- _Work instructions_
Where a line of the data below has the string "computer", copy that line.

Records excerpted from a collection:
::::::::

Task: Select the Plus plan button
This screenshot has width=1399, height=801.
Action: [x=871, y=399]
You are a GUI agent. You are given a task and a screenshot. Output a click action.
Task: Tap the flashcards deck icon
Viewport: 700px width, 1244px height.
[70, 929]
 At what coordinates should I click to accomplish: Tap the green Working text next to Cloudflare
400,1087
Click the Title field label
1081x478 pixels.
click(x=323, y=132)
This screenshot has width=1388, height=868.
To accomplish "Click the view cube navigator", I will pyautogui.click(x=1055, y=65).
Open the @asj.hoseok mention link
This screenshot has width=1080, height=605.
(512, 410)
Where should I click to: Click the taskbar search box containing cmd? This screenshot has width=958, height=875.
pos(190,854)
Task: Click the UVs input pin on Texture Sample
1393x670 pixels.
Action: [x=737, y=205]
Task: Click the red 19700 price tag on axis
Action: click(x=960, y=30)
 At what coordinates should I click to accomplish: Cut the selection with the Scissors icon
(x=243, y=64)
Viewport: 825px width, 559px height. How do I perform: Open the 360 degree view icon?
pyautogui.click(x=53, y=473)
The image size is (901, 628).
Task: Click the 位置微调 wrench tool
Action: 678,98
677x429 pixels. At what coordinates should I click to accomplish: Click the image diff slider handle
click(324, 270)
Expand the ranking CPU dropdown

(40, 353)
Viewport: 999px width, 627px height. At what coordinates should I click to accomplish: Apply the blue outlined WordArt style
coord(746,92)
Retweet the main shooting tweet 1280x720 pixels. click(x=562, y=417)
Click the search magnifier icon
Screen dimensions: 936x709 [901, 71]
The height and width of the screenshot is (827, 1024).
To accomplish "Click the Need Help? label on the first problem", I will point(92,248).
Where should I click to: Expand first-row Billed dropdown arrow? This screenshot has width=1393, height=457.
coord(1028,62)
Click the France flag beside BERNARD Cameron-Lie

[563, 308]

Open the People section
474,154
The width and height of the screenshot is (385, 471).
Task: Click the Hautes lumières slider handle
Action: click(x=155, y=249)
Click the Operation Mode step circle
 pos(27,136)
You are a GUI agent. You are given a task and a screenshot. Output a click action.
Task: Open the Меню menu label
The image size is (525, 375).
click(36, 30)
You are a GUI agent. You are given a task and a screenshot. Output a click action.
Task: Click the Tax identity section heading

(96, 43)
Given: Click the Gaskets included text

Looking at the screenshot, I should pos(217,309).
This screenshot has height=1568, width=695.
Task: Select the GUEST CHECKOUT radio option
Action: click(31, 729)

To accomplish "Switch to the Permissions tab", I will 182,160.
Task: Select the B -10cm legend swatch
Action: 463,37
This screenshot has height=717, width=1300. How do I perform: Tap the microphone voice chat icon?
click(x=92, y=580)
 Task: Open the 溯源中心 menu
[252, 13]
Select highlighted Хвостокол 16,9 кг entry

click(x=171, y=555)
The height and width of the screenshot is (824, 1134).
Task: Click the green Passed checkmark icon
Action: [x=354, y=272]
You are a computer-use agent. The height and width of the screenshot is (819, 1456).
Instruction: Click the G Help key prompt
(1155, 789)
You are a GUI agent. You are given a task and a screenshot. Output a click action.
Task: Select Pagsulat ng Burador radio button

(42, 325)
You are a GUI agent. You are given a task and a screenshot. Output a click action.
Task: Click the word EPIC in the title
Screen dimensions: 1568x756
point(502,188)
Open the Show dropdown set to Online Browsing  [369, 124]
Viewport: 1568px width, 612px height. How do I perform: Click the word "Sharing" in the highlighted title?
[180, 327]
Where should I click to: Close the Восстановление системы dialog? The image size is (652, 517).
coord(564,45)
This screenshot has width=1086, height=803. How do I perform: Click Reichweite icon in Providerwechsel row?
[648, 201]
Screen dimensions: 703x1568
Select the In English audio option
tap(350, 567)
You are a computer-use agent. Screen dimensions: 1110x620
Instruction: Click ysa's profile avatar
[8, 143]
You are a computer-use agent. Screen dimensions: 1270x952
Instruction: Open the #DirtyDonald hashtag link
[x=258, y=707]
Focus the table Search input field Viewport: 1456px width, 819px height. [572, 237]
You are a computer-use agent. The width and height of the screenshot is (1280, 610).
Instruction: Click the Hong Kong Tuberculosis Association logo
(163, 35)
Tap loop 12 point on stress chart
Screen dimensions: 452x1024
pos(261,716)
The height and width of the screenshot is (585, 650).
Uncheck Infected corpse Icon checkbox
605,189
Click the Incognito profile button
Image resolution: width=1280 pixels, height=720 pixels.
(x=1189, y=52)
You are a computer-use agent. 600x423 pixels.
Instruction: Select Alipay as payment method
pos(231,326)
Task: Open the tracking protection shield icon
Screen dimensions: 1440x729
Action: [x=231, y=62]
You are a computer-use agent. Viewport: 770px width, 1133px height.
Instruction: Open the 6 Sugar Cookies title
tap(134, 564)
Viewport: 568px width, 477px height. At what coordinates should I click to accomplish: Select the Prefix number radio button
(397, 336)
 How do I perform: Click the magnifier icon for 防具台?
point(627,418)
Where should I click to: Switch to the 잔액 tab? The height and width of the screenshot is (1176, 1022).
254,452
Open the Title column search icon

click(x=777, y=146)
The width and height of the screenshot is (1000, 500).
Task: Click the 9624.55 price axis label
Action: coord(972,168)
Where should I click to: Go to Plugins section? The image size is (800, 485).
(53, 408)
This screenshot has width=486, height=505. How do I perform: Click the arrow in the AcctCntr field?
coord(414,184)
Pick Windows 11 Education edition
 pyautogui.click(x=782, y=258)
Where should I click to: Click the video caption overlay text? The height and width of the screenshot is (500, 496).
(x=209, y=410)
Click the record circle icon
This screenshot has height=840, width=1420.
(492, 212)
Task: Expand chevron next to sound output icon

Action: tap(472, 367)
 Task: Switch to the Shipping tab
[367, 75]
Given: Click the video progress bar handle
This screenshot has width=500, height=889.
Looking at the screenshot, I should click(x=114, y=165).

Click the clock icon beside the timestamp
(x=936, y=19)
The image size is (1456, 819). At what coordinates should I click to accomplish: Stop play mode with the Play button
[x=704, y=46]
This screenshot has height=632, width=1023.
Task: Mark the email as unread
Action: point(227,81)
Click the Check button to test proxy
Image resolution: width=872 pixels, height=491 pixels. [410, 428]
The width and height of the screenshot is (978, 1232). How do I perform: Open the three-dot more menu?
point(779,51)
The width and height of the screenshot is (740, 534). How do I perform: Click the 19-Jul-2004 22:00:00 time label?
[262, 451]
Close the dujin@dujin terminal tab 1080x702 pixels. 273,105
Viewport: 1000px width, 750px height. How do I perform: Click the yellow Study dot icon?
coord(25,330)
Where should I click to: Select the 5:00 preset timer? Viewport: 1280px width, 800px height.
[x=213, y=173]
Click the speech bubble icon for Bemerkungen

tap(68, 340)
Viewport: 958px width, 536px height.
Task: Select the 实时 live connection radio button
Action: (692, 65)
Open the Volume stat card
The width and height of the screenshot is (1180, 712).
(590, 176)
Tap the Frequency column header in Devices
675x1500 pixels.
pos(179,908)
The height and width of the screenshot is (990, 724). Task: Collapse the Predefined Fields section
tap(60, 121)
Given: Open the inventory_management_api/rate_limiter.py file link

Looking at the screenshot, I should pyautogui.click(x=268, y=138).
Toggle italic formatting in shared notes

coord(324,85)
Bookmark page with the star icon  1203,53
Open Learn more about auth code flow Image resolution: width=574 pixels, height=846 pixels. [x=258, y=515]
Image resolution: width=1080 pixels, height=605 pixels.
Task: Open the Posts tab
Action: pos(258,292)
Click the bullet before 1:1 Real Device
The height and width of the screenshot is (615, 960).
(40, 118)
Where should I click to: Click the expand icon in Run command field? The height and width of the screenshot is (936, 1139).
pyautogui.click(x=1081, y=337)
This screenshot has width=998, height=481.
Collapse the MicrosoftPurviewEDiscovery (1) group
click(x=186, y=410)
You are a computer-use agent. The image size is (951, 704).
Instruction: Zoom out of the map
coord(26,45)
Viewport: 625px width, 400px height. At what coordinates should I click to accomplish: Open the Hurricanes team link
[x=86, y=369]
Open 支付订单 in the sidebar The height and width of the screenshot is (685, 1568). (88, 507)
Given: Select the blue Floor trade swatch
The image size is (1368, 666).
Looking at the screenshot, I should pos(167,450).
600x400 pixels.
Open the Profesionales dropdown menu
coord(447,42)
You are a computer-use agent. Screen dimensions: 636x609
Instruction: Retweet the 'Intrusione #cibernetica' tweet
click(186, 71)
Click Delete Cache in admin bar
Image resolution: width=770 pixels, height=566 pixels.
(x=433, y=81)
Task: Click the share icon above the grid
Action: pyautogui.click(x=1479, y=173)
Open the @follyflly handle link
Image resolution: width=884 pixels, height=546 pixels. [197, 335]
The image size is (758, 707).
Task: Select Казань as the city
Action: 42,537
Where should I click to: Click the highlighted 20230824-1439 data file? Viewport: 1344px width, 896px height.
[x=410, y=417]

::::::::

- _Written solution_
You are a computer-use agent. The height and width of the screenshot is (819, 1456).
You are a computer-use agent. Screen dimensions: 1110x620
You are a computer-use agent. Screen dimensions: 1270x952
You are a computer-use agent. The width and height of the screenshot is (1280, 610).
You are a computer-use agent. 600x423 pixels.
You are a computer-use agent. Viewport: 770px width, 1133px height.
You are a computer-use agent. The image size is (951, 704).
You are a computer-use agent. Screen dimensions: 636x609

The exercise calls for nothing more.